Dynamic Asset Allocation for Bivariate Enhanced Index Tracking using Sparse PLS
课程网址: http://videolectures.net/amlcf09_mcwilliams_daab/  
主讲教师: Brian McWilliams
开课单位: 伦敦帝国学院
开课时间: 信息不详。欢迎您在右侧留言补充。
课程语种: 英语
中文简介:
指数跟踪是一种流行的投资组合管理策略,它涉及到创建一个投资组合,其收益率与基准指数的收益率非常接近。与索引跟踪相关联的问题有两个:资产选择和资产分配。资产选择涉及从n个可用资产中选择p的一个子集,而资产分配涉及将总可用资本的一部分投资于p资产中的每一个资产,目的是重现指数的表现。投资于资产i的资本占总资本的比例i,因此pp i=1 i=1。这些投资组合权重通常通过最小化跟踪误差来估算,即指数收益率Yt与投资组合收益率ˆy之间的误差,由t−1pt t=1(Yt−ˆYt)2给出。在此基础上,资产配置问题成为一个以投资组合权重为参数的标准回归问题。文献中,在同时解决资产选择和分配问题方面,只做了一些尝试;例如,[8]使用二次规划方法,而[3]中的方法基于遗传算法。我们的兴趣在于采用一种统一的方法,同时选择可用资产篮中的一个子集,并将跟踪误差最小化。我们采用正则回归方法。在完全索引复制场景中,资产选择可以被认为是为某些资产分配零权重,这样这些资产就不会包含在投资组合中,而所选资产应该能够复制索引。
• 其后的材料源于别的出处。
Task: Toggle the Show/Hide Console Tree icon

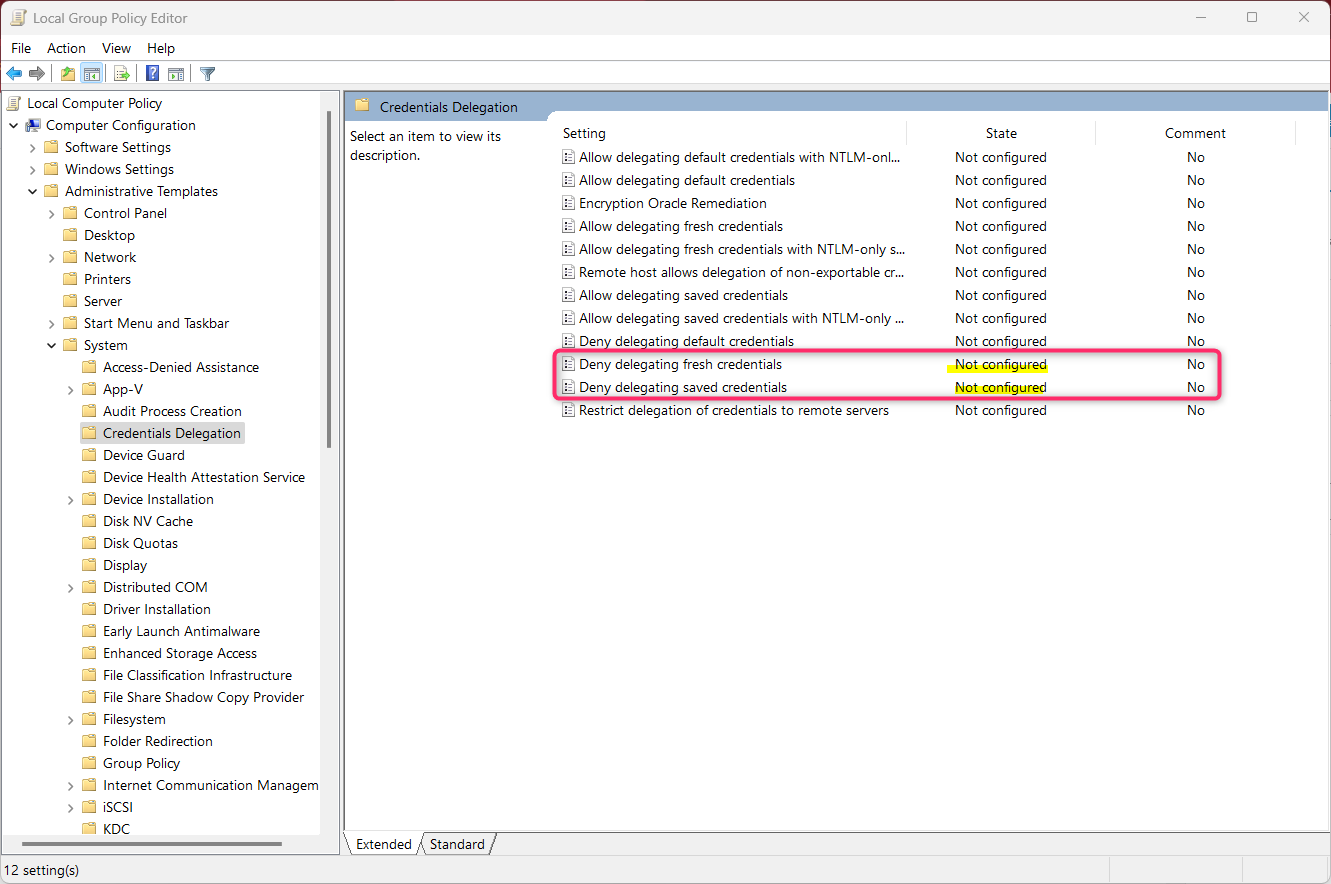Action: [91, 72]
这些想法最近在最小方差投资组合的背景下得到了利用,而L1惩罚最小二乘法被证明是创建稳健投资组合的一种很有前景的方法[4];另请参见[5]的相关工作。我们主要从三个方面扩展这些想法。首先,我们考虑一个多变量的指数跟踪问题,在这个问题中,所选择的投资组合将重现多个指数的表现。其次,我们对要跟踪的指数的增强版本感兴趣,这样投资组合也会以给定的年度百分比回报率(例如,加上15%)超额执行每个指数。第三,我们提出了一种实时性好、完全自适应的方法,即每次有新的数据点可用时,资产分配和优化解决方案都可以以递归方式更新,从而减少计算量。最后一个特性使该方法对于数据中呈现的非平稳性更为强大,并且在交易成本之前,Yelds具有更好的跟踪结果。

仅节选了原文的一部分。